That APPEARS to be correct. There are two adjustments that need to be made to the formula you used, plus other corrections; but I don't think they would get you permanently off 243 Ida.

"Are my formulas, assumptions, and calculations correct here?"

Calculations appear to be good, but there are two 'mis-assumptions' which invalidate the formulas you used, plus one error for constants (radius), plus plausibly one error in initial velocity: 1.) The geometry of 243 Ida is not even close to spherical. 2.) The formula you chose for speed of a falling object assumes a constant gravitational field, which is far from the truth. I think the easiest to use formula would be:

(v^2)/2 = Integral of (g(h))dh, where 'h' is height above asteroid surface, and 'g(h)' is a function of h.

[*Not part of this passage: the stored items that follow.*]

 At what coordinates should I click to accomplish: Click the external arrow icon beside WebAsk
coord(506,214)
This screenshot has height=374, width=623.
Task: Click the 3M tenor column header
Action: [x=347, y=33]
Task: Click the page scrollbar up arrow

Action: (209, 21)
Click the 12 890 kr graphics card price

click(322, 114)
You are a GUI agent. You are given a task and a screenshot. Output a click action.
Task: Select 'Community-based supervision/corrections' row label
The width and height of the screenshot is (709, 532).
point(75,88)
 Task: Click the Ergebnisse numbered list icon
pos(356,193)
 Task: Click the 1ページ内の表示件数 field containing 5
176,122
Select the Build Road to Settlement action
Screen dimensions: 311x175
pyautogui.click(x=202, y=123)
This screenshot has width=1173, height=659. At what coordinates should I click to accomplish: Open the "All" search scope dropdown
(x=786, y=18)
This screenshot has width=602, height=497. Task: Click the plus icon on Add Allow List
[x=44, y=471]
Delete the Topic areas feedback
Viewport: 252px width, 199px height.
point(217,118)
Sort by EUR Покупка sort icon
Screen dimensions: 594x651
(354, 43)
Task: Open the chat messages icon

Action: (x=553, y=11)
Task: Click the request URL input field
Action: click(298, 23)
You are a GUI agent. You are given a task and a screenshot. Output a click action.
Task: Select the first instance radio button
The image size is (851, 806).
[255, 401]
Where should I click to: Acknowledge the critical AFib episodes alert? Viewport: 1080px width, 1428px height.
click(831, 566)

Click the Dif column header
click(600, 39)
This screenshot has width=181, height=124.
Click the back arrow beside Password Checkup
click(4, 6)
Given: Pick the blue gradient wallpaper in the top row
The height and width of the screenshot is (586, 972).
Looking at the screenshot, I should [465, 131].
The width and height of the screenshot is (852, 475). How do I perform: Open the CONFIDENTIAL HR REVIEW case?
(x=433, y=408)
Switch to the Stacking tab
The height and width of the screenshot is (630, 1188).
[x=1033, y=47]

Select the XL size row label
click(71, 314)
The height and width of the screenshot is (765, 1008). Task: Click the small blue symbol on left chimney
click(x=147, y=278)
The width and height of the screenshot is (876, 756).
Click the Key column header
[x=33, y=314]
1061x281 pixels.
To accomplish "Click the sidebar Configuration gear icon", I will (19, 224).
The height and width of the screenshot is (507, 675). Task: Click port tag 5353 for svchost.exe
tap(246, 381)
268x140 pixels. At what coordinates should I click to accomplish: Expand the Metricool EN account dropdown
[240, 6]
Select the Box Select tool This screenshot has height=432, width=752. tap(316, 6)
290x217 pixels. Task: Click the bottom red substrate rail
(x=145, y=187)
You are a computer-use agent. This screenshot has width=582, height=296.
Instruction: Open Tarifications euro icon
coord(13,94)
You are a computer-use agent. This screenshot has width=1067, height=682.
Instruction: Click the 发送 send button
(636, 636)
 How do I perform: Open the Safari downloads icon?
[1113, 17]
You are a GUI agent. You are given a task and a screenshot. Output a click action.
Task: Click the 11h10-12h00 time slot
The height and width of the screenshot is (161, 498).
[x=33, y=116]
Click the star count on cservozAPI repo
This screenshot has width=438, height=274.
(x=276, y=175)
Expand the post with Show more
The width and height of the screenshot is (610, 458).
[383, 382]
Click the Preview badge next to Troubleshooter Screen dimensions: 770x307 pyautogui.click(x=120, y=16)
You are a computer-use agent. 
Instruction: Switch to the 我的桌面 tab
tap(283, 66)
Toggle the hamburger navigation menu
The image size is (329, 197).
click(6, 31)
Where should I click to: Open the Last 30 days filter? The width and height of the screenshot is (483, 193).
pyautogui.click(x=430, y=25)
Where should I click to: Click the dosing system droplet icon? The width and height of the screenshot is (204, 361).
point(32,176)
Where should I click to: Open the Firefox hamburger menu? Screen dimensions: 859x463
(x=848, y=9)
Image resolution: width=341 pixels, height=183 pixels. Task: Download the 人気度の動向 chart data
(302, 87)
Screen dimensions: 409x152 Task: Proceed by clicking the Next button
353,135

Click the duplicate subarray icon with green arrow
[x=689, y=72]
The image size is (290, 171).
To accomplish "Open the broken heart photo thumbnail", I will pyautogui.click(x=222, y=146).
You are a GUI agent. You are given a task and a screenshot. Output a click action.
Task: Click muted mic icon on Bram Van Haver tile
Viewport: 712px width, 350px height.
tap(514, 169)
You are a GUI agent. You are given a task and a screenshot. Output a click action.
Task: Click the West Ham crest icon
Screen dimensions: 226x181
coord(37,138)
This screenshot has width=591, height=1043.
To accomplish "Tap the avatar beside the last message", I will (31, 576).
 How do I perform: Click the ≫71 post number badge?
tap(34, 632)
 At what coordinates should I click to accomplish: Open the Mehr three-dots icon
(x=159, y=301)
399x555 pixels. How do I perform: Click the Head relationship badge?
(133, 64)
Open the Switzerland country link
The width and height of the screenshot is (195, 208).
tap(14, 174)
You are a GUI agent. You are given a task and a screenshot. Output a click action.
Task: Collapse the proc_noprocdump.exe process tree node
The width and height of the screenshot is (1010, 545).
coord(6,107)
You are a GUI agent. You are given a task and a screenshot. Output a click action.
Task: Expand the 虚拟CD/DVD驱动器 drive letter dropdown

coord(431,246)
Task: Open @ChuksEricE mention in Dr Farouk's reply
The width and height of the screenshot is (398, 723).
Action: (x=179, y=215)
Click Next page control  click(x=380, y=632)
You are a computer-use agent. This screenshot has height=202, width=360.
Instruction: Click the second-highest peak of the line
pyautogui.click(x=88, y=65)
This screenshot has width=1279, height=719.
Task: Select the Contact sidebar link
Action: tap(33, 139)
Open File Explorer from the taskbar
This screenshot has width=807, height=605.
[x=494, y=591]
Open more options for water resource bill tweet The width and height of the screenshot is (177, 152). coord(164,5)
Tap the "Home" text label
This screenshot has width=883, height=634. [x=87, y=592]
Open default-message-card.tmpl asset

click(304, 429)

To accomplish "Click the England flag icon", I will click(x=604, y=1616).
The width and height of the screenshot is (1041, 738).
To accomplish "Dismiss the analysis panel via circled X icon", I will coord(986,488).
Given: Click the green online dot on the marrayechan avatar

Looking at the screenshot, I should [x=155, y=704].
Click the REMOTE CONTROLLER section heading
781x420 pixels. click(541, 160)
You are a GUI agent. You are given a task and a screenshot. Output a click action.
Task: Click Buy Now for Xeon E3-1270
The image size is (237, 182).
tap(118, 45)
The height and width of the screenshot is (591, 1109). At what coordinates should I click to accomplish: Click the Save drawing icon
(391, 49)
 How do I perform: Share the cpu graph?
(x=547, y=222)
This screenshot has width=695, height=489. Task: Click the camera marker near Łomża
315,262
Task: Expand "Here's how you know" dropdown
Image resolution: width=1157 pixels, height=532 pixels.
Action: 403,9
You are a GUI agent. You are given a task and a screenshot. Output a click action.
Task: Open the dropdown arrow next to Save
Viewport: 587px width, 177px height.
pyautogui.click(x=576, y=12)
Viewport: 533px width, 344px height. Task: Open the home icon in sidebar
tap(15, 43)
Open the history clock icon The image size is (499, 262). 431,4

3.) the dimesions of 243 Ida are roughly 54km x 24km x 15km; so the largest value for 'r' would be 54km/2 = 27km. 'r' could be as small as 7.5km. 4.) Your jump velocity of 3.4m/s is in Earth's gravity. That means you are fighting your own weight. The excess force OVER and above your weight is what is used to generate your jump velocity through the mechanism of F=ma. What do you think your initial jump velocity would be if you were hooked up to a bungie cord which lifted you with a force of (your body weight minus 1 ounce)?

"Also, how would I use this information to determine how high I would jump (would it be enough to freak me out? Well I'd be jumping off an asteroid, so it would freak me out anyway... although I imagine I would be going slow enough for (my ship?) to pick me back up.)"

The near field gravity on the surface of 243 Ida varies greatly, depending on where you are. To understand this better, look at a pic of the rock. It is roughly barbell-shaped. Try to imagine if we took this to the extreme, and 243 Ida was shape like two identical spheres, with a very small connecting waist. What would be the gravity at that waist? Very close to zero, since the forces of gravity of the two spheres would cancel each other out.

I'm not going to try to work out the integral, here; but will make a few assumptions which will show how much the answer given by the standard formula could be off: The standard answer for surface gravity on Ida 243 is 1.1 cm/s^2 down to 0.3 cm/s^2. Assuming it is 0.3 cm/s^2 at the waist and remains constant (which is not true, but wait...) AND you jumped with an inital velocity of 5m/s (a conservative estimate), you would attain a height of 4167 meters. Now, assuming r = 7500m at the waist, you might be tempted to think that gravitational pull would fall off by a factor of (4167/7500)^2 = 0.31, and so your jump would actually be higher; BUT, because of the geometry of the problem (two point sources of gravity instead of one), I think gravity would actually increase with height, as the two lobes of the asteroid started appearing more as a point source.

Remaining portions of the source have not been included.